Two summers ago I met The Penderwicks, a delightful family of four sisters who spent a rollicking summer vacation in Massachusetts.
Last year, I became reacquainted with them as they tried to keep their widowed father from remarrying.
And while I was on our family trip this month, the Penderwicks went to Maine.
When I got home and realized I’d missed the release of their most recent adventures, I ordered a copy. It arrived Wednesday. I read almost half of it that night. Unfortunately, since then I’ve only had time to read another fifteen pages or so.
Even as I sit here typing, the book is lying beside me on the sofa.

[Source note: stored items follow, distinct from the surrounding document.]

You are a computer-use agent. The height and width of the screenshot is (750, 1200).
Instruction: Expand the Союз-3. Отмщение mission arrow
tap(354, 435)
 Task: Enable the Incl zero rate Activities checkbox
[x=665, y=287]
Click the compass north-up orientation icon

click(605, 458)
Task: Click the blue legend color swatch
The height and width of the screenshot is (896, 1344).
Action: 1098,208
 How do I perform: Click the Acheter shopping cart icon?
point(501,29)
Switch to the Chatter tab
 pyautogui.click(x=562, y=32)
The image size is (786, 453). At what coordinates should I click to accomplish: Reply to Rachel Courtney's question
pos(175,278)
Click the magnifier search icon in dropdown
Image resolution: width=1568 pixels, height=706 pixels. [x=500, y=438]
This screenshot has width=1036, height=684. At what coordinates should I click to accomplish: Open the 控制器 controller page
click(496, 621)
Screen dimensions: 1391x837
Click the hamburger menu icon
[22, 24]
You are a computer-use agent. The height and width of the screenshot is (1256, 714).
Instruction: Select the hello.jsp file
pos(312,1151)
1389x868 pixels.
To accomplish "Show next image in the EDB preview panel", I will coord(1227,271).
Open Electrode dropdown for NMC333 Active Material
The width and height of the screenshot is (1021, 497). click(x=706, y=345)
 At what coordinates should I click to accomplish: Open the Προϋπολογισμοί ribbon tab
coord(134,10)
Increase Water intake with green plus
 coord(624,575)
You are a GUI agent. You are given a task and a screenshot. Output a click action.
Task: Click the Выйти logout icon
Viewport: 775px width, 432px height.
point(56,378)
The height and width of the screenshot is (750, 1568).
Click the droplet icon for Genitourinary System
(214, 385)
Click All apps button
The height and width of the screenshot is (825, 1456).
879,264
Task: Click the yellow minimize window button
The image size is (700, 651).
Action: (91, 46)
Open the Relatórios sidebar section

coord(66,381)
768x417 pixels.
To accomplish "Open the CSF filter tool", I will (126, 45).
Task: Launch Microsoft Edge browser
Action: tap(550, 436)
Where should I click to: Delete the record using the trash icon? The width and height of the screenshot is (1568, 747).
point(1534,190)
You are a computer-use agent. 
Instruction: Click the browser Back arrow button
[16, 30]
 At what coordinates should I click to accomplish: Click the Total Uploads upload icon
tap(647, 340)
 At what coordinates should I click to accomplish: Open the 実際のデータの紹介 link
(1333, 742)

Its soft yellow cover with the light blue silhouettes keeps drawing my eyes, and I keep wondering what is going to happen to Skye and Jane and Batty and Jeffrey.
“The girls had never been apart for an entire two weeks, and though all of them were nervous about it, the one going off on her own was the most nervous. This was the oldest, thirteen-year-old Rosalind, and she was having a terrible time accepting that her sisters could survive without her.”
So begins the book. After Rosalind leaves for New Jersey with her best friend, Aunt Claire takes the other sisters to Maine where they stay near the ocean in a little cabin called Birches.
The first day there, Skye gets a thorough wetting in the ocean and loses her precious How To Take Care of Batty list.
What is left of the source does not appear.